La Peste noire a tué 25 millions d’Européens
Le terme “Peste noire” résonne encore à nos oreilles sept siècles après la terrible Plaie qui a ravagé l’Europe : au total quelque 25 millions de morts, soit entre 30% et 50% de la population – ce qui aujourd’hui représenterait plus de 260 millions de morts. Elle n’est pas la première pandémie à avoir frappé le continent, mais elle est la mieux documentée.
Répartition de la pandémie de Peste noire au XIVe siècle (Ph. Flying PC via Wikicommons CC BY-SA 3.0)
Le responsable de ce massacre est la bactérie
Yersinia pestis, qui sévit encore dans quelques pays. Or des chercheurs du Northwestern University Feinberg School of Medicine à Chicago ont démontré qu’elle est née de deux mutations d’une autre bactérie, également toujours présente parmi nous, nommée
Yersinia pseudotuberculosis ou
bacille de Malassez et Vignal (connu depuis 1883).
Acte I : améliorer son taux de diffusion
Cette dernière, bien que pathogène – elle peut déclencher des adénites mésentériques ou un syndrome d’appendicite – est relativement peu offensive : elle ne se diffuse entre humains que par les excréments et son taux de morbidité est très faible (septicémies dans de rares cas).
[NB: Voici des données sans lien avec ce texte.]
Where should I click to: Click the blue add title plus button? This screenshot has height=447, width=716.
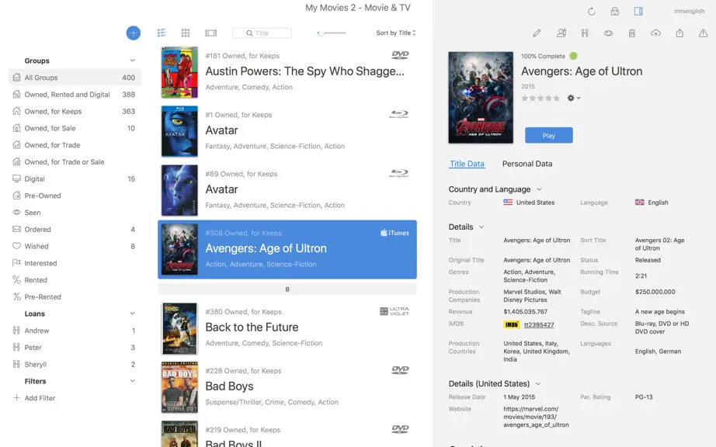coord(134,33)
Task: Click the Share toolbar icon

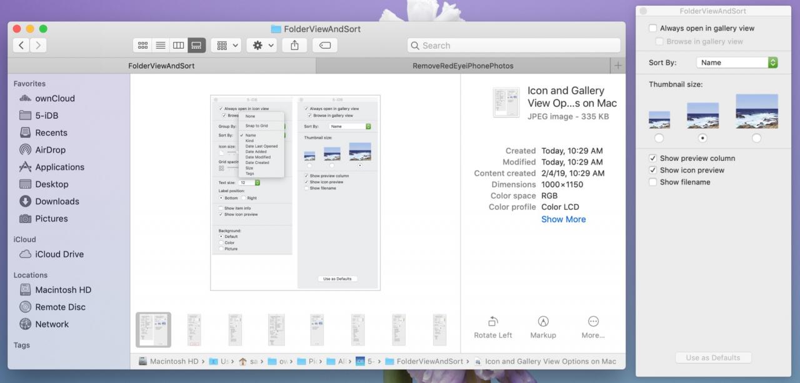Action: tap(295, 45)
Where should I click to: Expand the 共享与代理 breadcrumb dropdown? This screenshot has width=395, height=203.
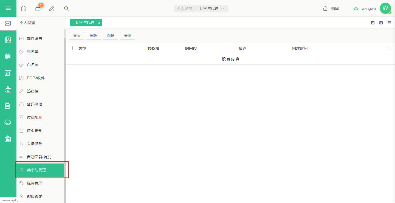pos(223,9)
Pourtant il a suffi de deux mutations simples, advenues dans les 10 000 dernières années, pour faire exploser littéralement ses taux de diffusion et de morbidité.
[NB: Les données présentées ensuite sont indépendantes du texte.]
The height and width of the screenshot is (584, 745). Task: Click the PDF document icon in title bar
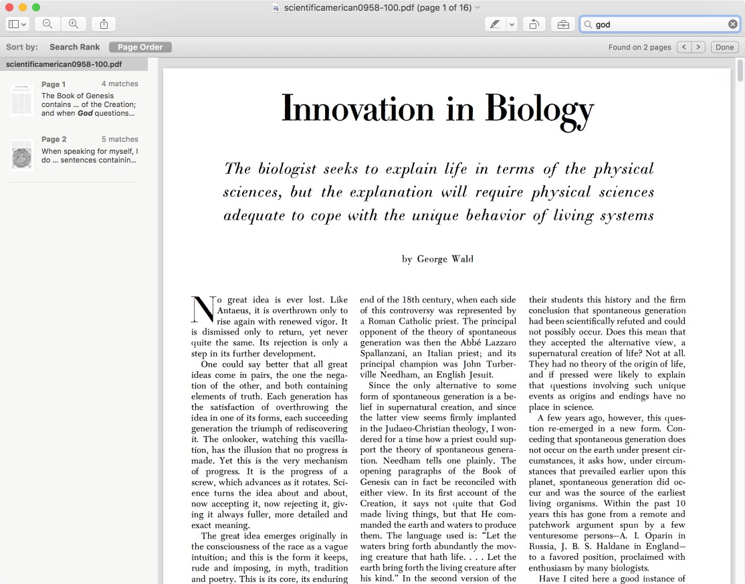point(276,7)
Les bubons, l’une des manifestations de la Peste noire (Crédit : CDC)
En effet, en acquérant d’abord la capacité de coloniser les poumons (peste pneumonique) elle s’est assurée un mode de diffusion idéal entre humains : les gouttelettes de secrétions éjectées par expectoration (éternuements, crachats, postillons). Cette mutation a correspondu à l’apparition d’un nouveau gène dans le patrimoine de la bactérie : un gène produisant une enzyme nommée PLA.
Acte II : devenir plus agressifs
Plus tard, peut-être vers le 6e siècle av. J.-C., la deuxième mutation est intervenue au niveau de ce gène et la rendu la bactérie extraordinairement agressive (taux de morbidité). Dès lors, la synergie entre ses moyens de diffusion et son agressivité ont conduit à l’explosion pandémique de la “peste noire”.
Illustration de la peste noire : enterrement des victimes.
Les chroniques de Gilles Li Muisis (1272-1352), abbé de Saint-Martin de Tournai (Bibliothèque royale de Belgique, domaine public)
Pour retracer cette histoire, les chercheurs ont comparé les génomes des bactéries
Y. pseudotuberculosis et
Y. pestis actuelles et remonté à leurs formes ancestrales par les méthodes de la génétique chronologique et la génétique des populations. Puis, pour confirmer leur hypothèse, ils ont testé différentes formes de ces bactéries (modifiées génétiquement) sur des souris de laboratoire anesthésiées. Les résultats ont confirmé leur modèle
Combattre ces tueurs de masse
Cette étude, outre qu’elle clarifie la chronologie des mutations de
Yersinia, montre aux scientifiques à quel point la “distance” génétique peut-être courte entre des microbes inoffensifs et leur variante pandémiques. Elle donne donc de nouvelles clés biologiques pour comprendre l’émergence d’agents pandémiques actuels, et les combattre avant même qu’ils ne deviennent des tueurs de masse.